I recently needed to do this very thing (i.e. Remove all comments from a html file). Some things that these other answers don't take into consideration;
- An html file can have css and JS inline, which, well I wanted to strip at least
- Comment syntax while inside a string or regex is totally valid. (My string/regex exclusion pattern is based on: https://stackoverflow.com/a/23667311/3799617)
TLDR: (I just want the regex that removes all the comments, plz)
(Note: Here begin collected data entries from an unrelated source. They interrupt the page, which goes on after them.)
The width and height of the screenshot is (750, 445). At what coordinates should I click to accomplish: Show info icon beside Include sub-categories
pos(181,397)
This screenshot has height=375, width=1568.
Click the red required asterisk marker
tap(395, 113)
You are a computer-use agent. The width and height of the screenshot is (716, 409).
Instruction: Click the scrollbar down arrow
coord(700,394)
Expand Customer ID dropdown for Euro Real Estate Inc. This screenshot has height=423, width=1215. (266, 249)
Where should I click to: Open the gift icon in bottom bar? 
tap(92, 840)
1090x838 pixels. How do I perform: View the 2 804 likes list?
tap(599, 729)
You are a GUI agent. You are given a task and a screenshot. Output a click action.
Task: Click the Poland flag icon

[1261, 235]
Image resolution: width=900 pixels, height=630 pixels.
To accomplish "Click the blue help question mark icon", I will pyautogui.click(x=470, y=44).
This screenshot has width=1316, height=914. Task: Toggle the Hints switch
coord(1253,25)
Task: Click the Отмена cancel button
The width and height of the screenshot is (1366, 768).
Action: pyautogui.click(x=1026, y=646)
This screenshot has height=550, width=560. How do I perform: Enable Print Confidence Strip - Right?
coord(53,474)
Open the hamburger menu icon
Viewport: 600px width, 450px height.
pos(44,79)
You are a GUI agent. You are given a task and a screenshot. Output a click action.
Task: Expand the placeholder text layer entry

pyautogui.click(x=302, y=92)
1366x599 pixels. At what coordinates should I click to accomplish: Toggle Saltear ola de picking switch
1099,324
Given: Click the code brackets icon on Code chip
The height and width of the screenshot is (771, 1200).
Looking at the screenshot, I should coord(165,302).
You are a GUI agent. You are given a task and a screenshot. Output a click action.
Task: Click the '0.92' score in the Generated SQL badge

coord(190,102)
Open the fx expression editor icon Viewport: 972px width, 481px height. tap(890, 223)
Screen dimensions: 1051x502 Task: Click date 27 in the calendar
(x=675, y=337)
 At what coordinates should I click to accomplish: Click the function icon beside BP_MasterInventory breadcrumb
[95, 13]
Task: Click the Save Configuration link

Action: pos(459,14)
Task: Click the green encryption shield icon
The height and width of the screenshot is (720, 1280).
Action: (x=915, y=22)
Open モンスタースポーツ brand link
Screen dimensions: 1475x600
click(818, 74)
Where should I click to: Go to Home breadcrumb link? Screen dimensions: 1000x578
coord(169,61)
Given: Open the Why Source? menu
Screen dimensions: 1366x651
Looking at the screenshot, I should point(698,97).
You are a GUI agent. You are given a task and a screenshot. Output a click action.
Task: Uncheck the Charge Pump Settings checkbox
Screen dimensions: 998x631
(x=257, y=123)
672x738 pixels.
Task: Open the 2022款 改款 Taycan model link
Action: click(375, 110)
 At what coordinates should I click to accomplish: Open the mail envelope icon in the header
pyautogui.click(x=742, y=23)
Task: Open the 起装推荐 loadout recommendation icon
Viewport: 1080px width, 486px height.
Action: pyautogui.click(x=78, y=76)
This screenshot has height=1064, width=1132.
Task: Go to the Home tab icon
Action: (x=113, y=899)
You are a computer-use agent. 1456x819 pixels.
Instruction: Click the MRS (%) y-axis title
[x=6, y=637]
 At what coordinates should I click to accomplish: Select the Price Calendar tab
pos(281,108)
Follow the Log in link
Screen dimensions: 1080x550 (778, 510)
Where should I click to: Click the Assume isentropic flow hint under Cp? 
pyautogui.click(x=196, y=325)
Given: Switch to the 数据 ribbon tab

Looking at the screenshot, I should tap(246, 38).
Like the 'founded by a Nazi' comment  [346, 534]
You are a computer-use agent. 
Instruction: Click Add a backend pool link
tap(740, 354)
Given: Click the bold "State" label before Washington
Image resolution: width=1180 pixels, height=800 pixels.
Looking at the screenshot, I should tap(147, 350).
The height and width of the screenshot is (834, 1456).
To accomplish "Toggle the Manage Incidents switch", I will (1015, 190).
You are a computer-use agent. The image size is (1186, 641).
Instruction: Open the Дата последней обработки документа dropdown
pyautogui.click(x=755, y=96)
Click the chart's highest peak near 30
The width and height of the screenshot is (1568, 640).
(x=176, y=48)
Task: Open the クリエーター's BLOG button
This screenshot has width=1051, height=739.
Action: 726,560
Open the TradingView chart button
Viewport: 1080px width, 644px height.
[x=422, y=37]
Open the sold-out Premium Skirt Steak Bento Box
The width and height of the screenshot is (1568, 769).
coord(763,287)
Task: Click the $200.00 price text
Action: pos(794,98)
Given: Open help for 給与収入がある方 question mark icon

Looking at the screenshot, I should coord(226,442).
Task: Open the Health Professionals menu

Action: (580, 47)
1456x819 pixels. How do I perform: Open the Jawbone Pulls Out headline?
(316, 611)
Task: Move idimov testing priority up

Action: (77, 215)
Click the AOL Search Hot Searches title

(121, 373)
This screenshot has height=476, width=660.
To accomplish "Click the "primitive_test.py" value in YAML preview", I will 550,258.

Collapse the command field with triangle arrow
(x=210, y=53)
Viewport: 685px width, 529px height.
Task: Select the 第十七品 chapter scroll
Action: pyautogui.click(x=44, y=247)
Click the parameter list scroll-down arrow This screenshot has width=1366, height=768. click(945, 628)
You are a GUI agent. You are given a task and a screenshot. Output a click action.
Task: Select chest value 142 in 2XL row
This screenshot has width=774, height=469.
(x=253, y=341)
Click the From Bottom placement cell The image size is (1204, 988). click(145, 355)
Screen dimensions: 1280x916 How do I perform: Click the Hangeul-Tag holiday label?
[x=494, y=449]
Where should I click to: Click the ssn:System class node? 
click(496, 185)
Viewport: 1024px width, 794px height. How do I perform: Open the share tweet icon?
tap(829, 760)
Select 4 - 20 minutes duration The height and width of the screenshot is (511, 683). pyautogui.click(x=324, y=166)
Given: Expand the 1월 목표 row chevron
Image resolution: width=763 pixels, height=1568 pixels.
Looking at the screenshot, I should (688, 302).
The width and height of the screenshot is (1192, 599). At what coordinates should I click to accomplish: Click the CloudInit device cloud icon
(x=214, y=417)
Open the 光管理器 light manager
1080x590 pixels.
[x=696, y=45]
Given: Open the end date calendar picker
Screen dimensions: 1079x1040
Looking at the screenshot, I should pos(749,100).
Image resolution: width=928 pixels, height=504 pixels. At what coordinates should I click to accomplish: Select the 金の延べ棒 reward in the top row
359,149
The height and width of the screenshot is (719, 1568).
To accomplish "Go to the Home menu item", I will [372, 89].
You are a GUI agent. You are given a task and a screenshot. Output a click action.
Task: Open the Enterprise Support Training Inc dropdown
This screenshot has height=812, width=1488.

/\\\/|\/\s*(?:\\\/|[^\/\*\n])+\/|\\"|"(?:\\"|[^"])*"|\\'|'(?:\\'|[^'])*'|\\`|`(?:\\`|[^`])*`|(\/\/[\s\S]*?$|(?:<!--|\/\s*\*)\s*[\s\S]*?\s*(?:-->|\*\s*\/))/gm
And here is a simple demo: https://www.regexr.com/5fjlu
I don't hate reading, show me the rest:
I also needed to do various other matching that took into account valid strings containing things that otherwise appear as valid targets. So I made a class to handle my variety of uses.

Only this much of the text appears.